Monday, March 28, 2011

What have we accomplished in Libya?

Much more than we're able to see, argues Tom Malinowski in The New Republic:

In Libya, many people (we don’t yet know how many) were arrested, forcibly disappeared and possibly executed as the Qaddafi government consolidated its control over Tripoli and rebel-held enclaves, like Zawiyah, in the country’s west. But the Obama administration and its international allies did act soon enough to prevent the much larger-scale atrocities that would likely have followed Qaddafi’s reconquest of eastern Libya and especially the city of Benghazi. Indeed, though this intervention must have felt painfully slow to the people of Benghazi as Qaddafi’s army bore down upon them, it was, by any objective standard, the most rapid multinational military response to an impending human rights crisis in history, with broader international support than any of the humanitarian interventions of the 1990s.

But precisely because the international community acted in time—before Qaddafi retook Benghazi—we never saw what might have happened had they not acted. Today in eastern Libya, there are no columns of refugees marching home to reclaim their lives; no mass graves testifying to the gravity of the crisis; no moment that symbolizes a passing from horror to hope. The sacking of Benghazi was the proverbial dog that didn’t bark. And so, just days into the military operation, commentators have moved on to a new set of questions—some serious (Is the mission to protect civilians or to remove Qaddafi? Will NATO be stuck patrolling a divided country?), and some trivial (Should Obama have gone to Brazil when the bombing started? Did the interventionist “girls” in his administration out-argue the cautious boys?)
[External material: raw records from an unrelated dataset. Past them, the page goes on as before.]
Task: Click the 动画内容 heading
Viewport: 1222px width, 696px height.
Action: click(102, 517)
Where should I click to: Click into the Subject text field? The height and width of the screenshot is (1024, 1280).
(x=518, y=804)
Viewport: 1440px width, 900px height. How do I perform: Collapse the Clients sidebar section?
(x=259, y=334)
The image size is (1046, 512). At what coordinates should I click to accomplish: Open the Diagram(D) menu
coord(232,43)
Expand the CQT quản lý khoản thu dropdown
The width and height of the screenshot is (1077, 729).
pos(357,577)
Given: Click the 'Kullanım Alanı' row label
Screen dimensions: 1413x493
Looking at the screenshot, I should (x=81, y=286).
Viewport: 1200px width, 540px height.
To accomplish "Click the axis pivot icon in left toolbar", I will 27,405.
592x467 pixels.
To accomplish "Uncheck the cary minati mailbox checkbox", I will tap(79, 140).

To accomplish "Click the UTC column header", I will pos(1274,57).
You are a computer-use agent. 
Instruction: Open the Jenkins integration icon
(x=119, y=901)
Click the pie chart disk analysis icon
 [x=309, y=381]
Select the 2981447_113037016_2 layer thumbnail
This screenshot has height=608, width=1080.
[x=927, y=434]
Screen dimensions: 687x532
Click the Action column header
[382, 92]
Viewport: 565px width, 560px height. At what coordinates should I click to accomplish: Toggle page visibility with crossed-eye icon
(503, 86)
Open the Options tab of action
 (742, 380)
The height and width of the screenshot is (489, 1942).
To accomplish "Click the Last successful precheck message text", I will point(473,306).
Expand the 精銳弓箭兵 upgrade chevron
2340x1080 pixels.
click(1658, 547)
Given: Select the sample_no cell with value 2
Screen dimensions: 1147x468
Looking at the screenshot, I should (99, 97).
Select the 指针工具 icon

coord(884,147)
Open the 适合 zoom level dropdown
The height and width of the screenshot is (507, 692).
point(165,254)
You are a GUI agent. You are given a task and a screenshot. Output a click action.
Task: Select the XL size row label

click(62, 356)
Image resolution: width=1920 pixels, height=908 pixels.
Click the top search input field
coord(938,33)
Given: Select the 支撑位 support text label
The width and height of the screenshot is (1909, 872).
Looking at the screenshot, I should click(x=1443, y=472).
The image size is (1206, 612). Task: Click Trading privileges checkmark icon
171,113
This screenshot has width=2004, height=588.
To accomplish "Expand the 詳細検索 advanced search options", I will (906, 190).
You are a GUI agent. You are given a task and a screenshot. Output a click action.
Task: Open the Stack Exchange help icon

But before the debate moves on, as it must, we should acknowledge what could be happening in eastern Libya right now had Qaddafi’s forces continued their march. The dozens of burned out tanks, rocket launchers, and missiles bombed at the eleventh hour on the road to Benghazi would have devastated the rebel stronghold if Qaddafi’s forces had been able to unleash them indiscriminately, as they did in other, smaller rebel-held towns, like Zawiyah, Misrata, and Adjabiya. Qaddafi’s long track-record of arresting, torturing, disappearing, and killing his political opponents to maintain control suggests that had he recaptured the east, a similar fate would have awaited those who supported the opposition there. Over a hundred thousand Libyans already fled to Egypt fearing Qaddafi’s assault; hundreds of thousands more could have followed if the east had fallen. The remaining population, and those living in refugee camps abroad, would have felt betrayed by the West, which groups like Al Qaeda would undoubtedly have tried to exploit. Finally, Qaddafi’s victory—alongside Egyptian president Hosni Mubarak’s fall—would have signaled to other authoritarian governments from Syria to Saudi Arabia to China that if you negotiate with protesters you lose, but if you kill them you win.

And the United States would still have been embroiled in Libya—enforcing sanctions, evacuating opposition supporters, assisting refugees, dealing with an unpredictable and angry Qaddafi. But it would have been embroiled in a tragedy rather than a situation that now has a chance to end well.